Shaw reports, “Like the Kindle Fire, this tablet seems to be reusing a popular brand name – Nook – and will have a seven-inch screen.”

Read more in the full article here.

MacDailyNews Take: Ascribing “first real iPad challenger” status to glorified e-readers with tiny screens just 45% of iPad’s and no apps of which to speak does nothing more than shine a klieg light upon the complete, total, and utter failure of the iPad wannabe makers.

14 Comments

  1. well, MDN’s scorn is too broad. there is a “cheap basic tablet” market. something you’d get for the kids to keep them quiet in the back seat – better than a Gameboy. tablets that hotels will provide to guests. really, any temporary or low-priority purpose.

    and it won’t be long before there are almost-disposable $99 tablets like the Fire or Nook for this low-end market.

    stupid analysts will hype their growing “market share” as their numbers proliferate. but of course if they measured the market by $ sales volume instead …

    Apple has made one real mistake: there would be a strong market for a larger iPod touch – say 5.5″ @ $299. it would be great for games and really good for casual use in a lot of situations.

    1. The iPod touch is perfect. If you go any bigger, it becomes a device that is too big to always carry around. Plus that price is already covered by the 32 gig. I do see your point as a gammer, but in my opinion, I don’t think it’s a mistake to not make something in between the current iPod touch and iPad.

  2. MDN:”…does nothing more than shine a klieg light upon the complete, total, and utter failure of the iPad wannabe makers.”

    Where does Barnes & Noble even come close to claiming to be making or wanting to make an iPad wannabe. In my mind, they and Amazon are both playing to their strengths since they both have an ecosystem to back up their readers and now tablets. It was Reuters who wrote the headline.

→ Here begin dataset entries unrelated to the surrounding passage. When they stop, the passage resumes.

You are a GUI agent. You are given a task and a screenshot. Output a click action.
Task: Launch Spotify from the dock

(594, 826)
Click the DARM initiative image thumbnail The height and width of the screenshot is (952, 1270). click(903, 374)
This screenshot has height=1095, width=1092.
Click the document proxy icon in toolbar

    They don’t claim to be producing iPad killers. Journalists, analysts, and here YOU, MDN, are claiming this by association.

    I see quite the market for well-made tablets of this ilk that work and expand on the existing infrastructure of this type of company. If all I wanted to do was what these tablets claim to do (if they do it reasonably well and are built reasonably well) and I had no need to tie into Apple’s ecosystem, then these are excellent for the market.

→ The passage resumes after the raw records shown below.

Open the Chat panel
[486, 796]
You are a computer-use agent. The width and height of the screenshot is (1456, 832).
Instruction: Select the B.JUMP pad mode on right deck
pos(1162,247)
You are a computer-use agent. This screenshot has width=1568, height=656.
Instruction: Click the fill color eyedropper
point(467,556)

    And I am as much of an Apple fanboy as most.

    Quit ragging on anyone who makes a tablet assuming its makers are intending it to be iPad killers. Sheeeeeeesh!

    1. We are commenting on the first line Lucas Shaw wrote for his Reuters report: “When Amazon unveiled its first tablet, the Kindle Fire, in September, most tech experts and analysts predicted it would be the first real challenger to Apple’s iPad.”

      1. yeah, but the article – and your headline – is about the Nook, not Reuters’ stupid throwaway first line. and your scorn effectively conflates the Nook with other “iPad wannabe makers” tho it is clear the Nook never really was an iPad wannabe, just a basic reader/tab.

        why don’t we wait and see what B&N actually says THEMSELVES this week before dumping on them for what someone else said?

      2. I repeat… MDN: ”…does nothing more than shine a klieg light upon the complete, total, and utter failure of the iPad wannabe makers.” See my post above to see why I disagree with WHAT I QUOTED. I did not quote the rest of your TAKE and take issue with it.

        I didn’t call you on what other companies, journalists, bloggers, analysts, etc. were saying. I called you on what YOU said referring to an article about the Nook by Barnes & Noble that they are “iPad wannabe makers.” It is not in the quote, but you implied it by association as AlfieJr said because it is in an MDN Titled Article referencing one and only one tablet – the Barnes & Noble Nook to be unveiled today (Monday).

        Please provide a link to evidence that Barnes & Noble have ever claimed what the Reuter’s writer said about their reader/tablet trying to be an iPad.

        Find the evidence and I’ll give you this one.

  3. Hell, if anything I wouldn’t mind seeing a 6 or 7 inch ultra lightweight color-screened tab from Apple. Let’s call it the iBook, geared toward readers and gamers. Price it at $299. Then the iPad 2 drops to $399 after the iPad 3 debuts at $499. It’d be a perfect lineup.

    Steve might not have liked the idea of “tweener” tablets, but maybe Tim Cook sees the value (or maybe Steve just wanted to misdirect the competition and it’s been in development the whole time).